PS Avril you look t'riffic I must say. Saw you in that documentary a few years back and never thought I'd be using the same forum at you. You look excellent in those pics btw - excellent chest (read pecs ;-)) and arms and you look completely feminine as well. You look wide as fook when you're wearing that top too lol.


----------



## kriss (Mar 29, 2009)

just watched the vid there was great

must say avril you look awsome in it


----------



## vlb (Oct 20, 2008)

bump for later


----------



## EDG301 (Oct 18, 2005)

I like it how the mother of danny says: ' its wrong, bodybuildings wrong, its not healthy...' 14mins14secs

... Whilst she's holding a *** in her hand,pmsl.....


----------



## EDG301 (Oct 18, 2005)

What!!!!!! its dry white wine, so it will dry me up....... ??


----------



## Macca 1976 (Sep 16, 2008)

Just Watched the clip liked it when that guys mum was saying body building was bad for him with what looked like a cig in her hand classic.


----------



## EDG301 (Oct 18, 2005)

Macca 1976 said:


> Just Watched the clip liked it when that guys mum was saying body building was bad for him with what looked like a cig in her hand classic.

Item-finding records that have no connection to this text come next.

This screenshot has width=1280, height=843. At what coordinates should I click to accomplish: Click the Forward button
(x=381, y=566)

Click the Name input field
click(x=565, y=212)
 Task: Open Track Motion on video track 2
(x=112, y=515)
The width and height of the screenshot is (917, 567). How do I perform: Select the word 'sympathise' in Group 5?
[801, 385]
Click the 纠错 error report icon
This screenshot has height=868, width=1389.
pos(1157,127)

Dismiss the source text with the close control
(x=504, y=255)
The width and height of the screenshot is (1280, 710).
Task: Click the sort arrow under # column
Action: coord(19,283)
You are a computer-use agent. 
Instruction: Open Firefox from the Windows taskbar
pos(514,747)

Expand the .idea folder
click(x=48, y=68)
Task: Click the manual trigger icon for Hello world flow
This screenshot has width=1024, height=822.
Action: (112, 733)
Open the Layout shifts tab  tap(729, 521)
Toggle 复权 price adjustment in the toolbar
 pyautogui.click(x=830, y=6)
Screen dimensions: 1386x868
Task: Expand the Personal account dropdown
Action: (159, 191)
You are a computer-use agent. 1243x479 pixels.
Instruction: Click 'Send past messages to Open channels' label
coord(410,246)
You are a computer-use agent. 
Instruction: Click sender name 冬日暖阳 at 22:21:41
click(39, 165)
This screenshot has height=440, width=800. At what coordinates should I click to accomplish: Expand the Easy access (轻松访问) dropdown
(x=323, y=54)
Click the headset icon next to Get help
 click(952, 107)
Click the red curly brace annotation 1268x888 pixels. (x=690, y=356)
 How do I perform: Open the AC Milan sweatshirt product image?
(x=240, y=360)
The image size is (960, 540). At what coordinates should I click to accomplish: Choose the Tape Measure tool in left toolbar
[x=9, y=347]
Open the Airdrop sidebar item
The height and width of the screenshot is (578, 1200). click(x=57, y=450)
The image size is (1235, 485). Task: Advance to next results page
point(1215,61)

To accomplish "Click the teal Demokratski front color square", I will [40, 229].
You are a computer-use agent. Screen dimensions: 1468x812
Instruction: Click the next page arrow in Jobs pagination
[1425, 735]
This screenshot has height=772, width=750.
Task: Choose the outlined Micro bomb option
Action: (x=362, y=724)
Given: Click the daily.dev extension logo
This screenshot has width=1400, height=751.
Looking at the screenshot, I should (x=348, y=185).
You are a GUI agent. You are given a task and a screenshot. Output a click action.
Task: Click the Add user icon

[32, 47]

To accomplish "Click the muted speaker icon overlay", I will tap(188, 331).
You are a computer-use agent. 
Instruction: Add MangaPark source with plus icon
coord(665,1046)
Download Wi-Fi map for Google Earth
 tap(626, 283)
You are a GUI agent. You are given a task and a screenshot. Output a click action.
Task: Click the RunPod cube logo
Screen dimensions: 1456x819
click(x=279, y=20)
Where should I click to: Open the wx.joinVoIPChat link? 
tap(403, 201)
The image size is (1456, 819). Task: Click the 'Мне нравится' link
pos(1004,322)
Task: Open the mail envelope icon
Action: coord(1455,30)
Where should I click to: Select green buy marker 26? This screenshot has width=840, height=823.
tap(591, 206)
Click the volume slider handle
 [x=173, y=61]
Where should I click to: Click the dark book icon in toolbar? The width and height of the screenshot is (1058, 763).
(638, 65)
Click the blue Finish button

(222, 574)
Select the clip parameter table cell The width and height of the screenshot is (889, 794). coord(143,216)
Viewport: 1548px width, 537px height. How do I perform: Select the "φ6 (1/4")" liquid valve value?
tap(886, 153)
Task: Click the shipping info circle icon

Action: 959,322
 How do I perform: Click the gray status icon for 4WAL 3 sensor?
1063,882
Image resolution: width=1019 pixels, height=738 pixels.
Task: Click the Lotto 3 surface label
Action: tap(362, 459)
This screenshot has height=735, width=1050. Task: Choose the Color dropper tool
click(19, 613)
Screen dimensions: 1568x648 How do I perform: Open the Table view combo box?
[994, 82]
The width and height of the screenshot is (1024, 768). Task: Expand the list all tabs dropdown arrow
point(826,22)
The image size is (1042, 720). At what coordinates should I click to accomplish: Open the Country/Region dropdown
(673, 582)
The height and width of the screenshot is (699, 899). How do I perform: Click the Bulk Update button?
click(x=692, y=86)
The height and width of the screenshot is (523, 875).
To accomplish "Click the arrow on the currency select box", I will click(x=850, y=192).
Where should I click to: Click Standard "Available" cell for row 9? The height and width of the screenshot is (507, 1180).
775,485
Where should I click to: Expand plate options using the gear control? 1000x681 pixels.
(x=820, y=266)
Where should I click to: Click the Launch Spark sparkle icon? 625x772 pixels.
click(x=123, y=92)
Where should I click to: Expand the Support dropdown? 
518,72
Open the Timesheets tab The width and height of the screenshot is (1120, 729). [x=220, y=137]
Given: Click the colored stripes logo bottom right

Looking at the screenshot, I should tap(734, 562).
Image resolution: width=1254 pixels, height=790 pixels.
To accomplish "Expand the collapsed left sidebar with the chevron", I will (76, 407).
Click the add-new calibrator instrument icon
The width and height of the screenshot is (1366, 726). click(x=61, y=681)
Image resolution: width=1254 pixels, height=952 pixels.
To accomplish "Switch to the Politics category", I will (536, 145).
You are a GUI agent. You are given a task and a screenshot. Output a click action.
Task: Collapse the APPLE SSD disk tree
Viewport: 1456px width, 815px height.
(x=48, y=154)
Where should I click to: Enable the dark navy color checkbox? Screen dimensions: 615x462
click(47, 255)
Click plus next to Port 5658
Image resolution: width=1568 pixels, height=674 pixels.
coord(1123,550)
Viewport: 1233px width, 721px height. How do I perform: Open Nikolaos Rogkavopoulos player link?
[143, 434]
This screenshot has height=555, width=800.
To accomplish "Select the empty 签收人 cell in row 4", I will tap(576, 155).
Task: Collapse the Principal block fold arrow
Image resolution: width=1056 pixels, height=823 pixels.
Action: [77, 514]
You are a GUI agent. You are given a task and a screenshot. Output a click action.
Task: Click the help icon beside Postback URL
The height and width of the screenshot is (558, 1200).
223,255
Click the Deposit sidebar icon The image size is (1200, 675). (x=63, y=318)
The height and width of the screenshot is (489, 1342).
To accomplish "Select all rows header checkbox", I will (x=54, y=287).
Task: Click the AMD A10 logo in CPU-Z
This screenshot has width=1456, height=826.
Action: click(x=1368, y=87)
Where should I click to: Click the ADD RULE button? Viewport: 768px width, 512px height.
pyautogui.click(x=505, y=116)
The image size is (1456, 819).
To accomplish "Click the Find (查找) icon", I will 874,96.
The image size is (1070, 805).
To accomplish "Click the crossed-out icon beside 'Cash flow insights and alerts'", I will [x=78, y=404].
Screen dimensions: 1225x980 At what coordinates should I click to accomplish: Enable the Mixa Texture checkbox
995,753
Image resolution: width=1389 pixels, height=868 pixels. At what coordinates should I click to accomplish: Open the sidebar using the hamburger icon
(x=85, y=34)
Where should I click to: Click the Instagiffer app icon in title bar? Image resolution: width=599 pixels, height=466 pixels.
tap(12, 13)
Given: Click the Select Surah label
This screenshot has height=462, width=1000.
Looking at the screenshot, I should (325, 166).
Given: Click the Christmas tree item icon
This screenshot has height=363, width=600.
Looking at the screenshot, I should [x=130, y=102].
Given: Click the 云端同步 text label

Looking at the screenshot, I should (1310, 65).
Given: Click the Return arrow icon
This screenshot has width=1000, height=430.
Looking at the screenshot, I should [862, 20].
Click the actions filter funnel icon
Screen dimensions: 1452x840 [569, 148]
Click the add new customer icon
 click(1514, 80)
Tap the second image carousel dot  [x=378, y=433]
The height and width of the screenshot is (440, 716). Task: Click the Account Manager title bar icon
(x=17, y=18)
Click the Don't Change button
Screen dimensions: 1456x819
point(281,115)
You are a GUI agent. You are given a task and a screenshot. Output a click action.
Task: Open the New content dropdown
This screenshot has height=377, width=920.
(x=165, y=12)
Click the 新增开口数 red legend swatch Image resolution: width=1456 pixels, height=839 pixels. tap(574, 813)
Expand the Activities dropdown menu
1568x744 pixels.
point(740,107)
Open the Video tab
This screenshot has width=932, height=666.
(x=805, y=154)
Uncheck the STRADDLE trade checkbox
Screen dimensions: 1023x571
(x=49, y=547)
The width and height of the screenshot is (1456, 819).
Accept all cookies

I said that!!! :cursing: :lol:


----------



## avril (Mar 5, 2005)

yes that dannys mum didnt seem very supportive. *** in hand as said ha ha

it was a great day with chapelle..ide met her twice before but i know her mum and dad very well thru the shows.....lovely girl...i wonder how shes doing now? i used to get the odd text from her but i havent heard from her in ages and when i have text her she hasnt replied...think maybe shes changed her number.


----------



## avril (Mar 5, 2005)

mizzion said:


> looked a bit stalker
> 
> .
> 
> :thumbup1:


hey..i know where you live!! ha ha


----------



## EDG301 (Oct 18, 2005)

Kimberley anne jones is a real nice lady as well. I started training at skyline gym when i moved to greenwich uni where she trains chapelle, very supportive and helpful.


----------



## T.F. (Aug 28, 2008)

How does he struggle to remember his diet? :laugh:

Danny's parents are some value, his Dad sitting there with his double chin and his mum criticising him while smoking a *** - honestly!


----------



## avril (Mar 5, 2005)

im amazed that danny got as far as he did with supportive parents like that...but then again...he did live in his own council flat away from them...on the dole...and still managed to afford to do a show...??


----------



## Big Dawg (Feb 24, 2008)

avril said:


> im amazed that danny got as far as he did with supportive parents like that...but then again...he did live in his own council flat away from them...on the dole...and still managed to afford to do a show...??


That is crazy. His trainer must have helped him with funds or something. I've heard he works as a cleaner in a gym somewhere atm; still meant to be fairly big.


----------



## paulo (Feb 17, 2007)

the wee 13 yr old seemed pretty switched on for his age,hopefully discipline will help other aspects of his life

least he has a goal...........other than hanging about the streets


----------



## Manticore (Aug 29, 2008)

paulo said:


> the wee 13 yr old seemed pretty switched on for his age,hopefully discipline will help other aspects of his life
> 
> least he has a goal...........other than hanging about the streets


Absolutely :thumbup1:

Bodybuilding is about so much more than just competitions... as we all know it involves discipline, determination and aspirations. All of which are to be valued in other areas of life as you say.

I wonder how he's doing now. Do you have any idea Avril?


----------



## Danzx6r (Apr 21, 2009)

Just watched the whole program! F*ck me... he actually he had to think about what he was eating! rice cake.... fish & rice cake..... rice cake...... ahahaha


----------



## IronPrincess (Aug 29, 2011)

There she is  Chapelle Cooper... She looks amazing!!


----------



## IronPrincess (Aug 29, 2011)

And here 

http://www.facebook.com/photo.php?fbid=10150379477246759&set=a.425784966758.222395.719436758&type=1&theater


----------



## IronPrincess (Aug 29, 2011)

last one i promise! She is HOT!  )

http://www.facebook.com/photo.php?fbid=444211476758&set=a.425784966758.222395.719436758&type=1&theater


----------